Washington — A legal adviser to President Trump’s reelection campaign is amplifying a false theory from a conservative law professor that Kamala Harris may not be eligible for the vice presidency due to questions surrounding the immigration status of her parents at the time she was born.
Harris was born in Oakland, California, on October, 20, 1964. Constitutional scholars and Supreme Court precedent have long held that anyone born in the U.S. is an American citizen, which makes them eligible for the presidency.
Jenna Ellis, the Trump campaign adviser, reposted a tweet Thursday from Tom Fitton, the president of the conservative group Judicial Watch, in which he asked whether Harris is “ineligible to be Vice President under the U.S. Constitution’s ‘Citizenship Clause'” and shared an op-ed from John Eastman, a law professor at Chapman University, published in Newsweek.
Ellis told CBS News that whether Harris, a California senator, can be vice president is an “open question, and one I think Harris should answer so the American people know for sure she is eligible.”
But Erwin Chemerinsky, the dean of Berkeley Law School and a constitutional law expert, told CBS News in an email that the issue “is a truly silly argument.”
“Under section 1 of the 14th Amendment, anyone born in the United States is a United States citizen. The Supreme Court has held this since the 1890s. Kamala Harris was born in the United States,” he said. The relevant portion of the 14th Amendment reads: “All persons born or naturalized in the United States, and subject to the jurisdiction thereof, are citizens of the United States and of the State wherein they reside.”
“Some conservatives, such as John Eastman, think that is wrong and being born in the country is not enough,” Chemerinsky added. “[They’re] clearly wrong under the language of the 14th Amendment and under Supreme Court precedent.”
The controversial op-ed written by Eastman was published after Joe Biden announced Harris as his running mate Tuesday. Eastman ran unsuccessfully in the Republican primary for California attorney general in 2010 and lost to Steve Cooley. In the general election, Cooley was defeated by Harris, a Democrat.
Mr. Trump waded into the false claim on Thursday in his press conference.
“I heard it today that she doesn’t meet the requirements,” Mr. Trump said, adding he wasn’t sure what the case was.
Claims about Harris’s eligibility also emerged when she launched her presidential bid in early 2019, but were dismissed.

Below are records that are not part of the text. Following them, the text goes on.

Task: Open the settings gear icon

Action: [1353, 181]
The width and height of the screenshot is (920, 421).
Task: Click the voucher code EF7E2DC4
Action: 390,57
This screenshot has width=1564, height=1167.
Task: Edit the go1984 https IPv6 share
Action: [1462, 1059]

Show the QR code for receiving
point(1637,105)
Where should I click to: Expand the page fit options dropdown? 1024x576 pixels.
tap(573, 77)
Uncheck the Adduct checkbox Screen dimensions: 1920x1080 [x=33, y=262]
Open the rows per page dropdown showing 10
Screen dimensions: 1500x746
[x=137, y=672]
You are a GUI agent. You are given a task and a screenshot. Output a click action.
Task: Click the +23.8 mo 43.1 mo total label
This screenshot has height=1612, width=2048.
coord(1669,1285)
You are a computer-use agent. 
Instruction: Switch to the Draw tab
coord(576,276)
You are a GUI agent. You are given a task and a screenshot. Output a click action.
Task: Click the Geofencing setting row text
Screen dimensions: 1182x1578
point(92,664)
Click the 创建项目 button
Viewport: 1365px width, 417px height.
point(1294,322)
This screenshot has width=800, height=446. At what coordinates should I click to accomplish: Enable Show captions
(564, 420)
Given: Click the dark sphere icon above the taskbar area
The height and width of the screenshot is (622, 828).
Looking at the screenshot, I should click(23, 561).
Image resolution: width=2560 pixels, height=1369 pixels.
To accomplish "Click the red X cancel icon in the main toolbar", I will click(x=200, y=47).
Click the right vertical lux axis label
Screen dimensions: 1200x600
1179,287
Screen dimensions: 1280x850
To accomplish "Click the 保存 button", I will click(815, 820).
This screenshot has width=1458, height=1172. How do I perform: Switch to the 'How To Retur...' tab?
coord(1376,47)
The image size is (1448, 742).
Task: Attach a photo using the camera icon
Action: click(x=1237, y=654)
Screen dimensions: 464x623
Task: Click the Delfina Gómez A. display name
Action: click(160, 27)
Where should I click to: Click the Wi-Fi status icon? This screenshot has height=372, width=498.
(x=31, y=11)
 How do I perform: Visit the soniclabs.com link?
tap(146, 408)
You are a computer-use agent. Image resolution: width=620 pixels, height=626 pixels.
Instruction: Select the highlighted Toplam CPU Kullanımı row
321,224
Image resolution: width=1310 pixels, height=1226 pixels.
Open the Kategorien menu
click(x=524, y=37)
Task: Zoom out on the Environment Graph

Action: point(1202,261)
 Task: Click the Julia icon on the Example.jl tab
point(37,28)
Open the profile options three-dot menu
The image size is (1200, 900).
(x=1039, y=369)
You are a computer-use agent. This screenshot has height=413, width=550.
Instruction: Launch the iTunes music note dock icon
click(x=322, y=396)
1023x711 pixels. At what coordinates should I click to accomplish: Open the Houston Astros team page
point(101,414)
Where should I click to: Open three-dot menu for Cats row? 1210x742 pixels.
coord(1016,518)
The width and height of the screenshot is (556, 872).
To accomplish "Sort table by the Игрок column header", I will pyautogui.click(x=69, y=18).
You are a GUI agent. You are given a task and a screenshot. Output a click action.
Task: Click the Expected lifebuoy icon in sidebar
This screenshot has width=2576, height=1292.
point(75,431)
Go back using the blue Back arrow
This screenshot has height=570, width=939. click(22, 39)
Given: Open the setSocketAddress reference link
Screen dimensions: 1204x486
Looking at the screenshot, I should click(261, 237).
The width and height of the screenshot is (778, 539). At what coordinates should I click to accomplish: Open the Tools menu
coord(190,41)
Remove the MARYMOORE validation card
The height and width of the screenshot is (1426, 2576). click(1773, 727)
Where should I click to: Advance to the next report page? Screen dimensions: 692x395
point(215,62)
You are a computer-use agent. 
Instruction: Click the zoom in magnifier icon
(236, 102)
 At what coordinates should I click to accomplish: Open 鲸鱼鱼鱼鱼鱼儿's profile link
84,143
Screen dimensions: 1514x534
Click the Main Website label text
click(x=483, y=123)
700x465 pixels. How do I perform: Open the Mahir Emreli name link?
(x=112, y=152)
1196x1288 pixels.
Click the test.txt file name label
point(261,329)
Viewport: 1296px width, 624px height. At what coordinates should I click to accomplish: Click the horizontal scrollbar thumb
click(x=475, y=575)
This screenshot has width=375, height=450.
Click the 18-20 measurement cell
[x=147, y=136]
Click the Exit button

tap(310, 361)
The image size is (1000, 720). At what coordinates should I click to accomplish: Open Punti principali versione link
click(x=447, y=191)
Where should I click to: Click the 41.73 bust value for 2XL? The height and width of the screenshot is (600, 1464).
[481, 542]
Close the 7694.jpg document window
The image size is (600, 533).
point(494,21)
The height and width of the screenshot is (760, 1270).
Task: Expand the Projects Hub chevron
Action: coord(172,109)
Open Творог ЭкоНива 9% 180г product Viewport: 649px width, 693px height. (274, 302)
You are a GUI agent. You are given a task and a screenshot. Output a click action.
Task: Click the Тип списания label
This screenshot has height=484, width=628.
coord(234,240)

In his op-ed, Eastman said there are “some” questioning whether Harris can be vice president, because neither of her parents were naturalized U.S. citizens when she was born.
“That, according to these commentators, makes her not a ‘natural born citizen’ — and therefore ineligible for the office of the president and, hence, ineligible for the office of the vice president,” Eastman wrote, without naming the “commentators.”
Eastman goes on to write that before voters “so cavalierly accept Senator Harris’ eligibility” to serve as vice president, questions should be posed “about the status of her parents at the time of her birth.”
Harris’s mother, Shyamala Gopalan, was a breast-cancer scientist who emigrated from India; her father, Donald Harris, was a professor from Jamaica. Harris is the first Black woman and first person of South Asian descent to be selected as a major party’s vice presidential candidate.
The theory put forth by Eastman and shared by Ellis is reminiscent of Mr. Trump’s own yearslong promotion of the so-called birther conspiracy, in which he falsely claimed President Barack Obama wasn’t born in the U.S.
Mr. Trump first suggested in 2011 that Mr. Obama, the first Black president, didn’t have a birth certificate, and it wasn’t until 2016 that he backed away from the disproven claim, saying “President Barack Obama was born in the United States. Period.”
Nicole Sganga contributed to this report.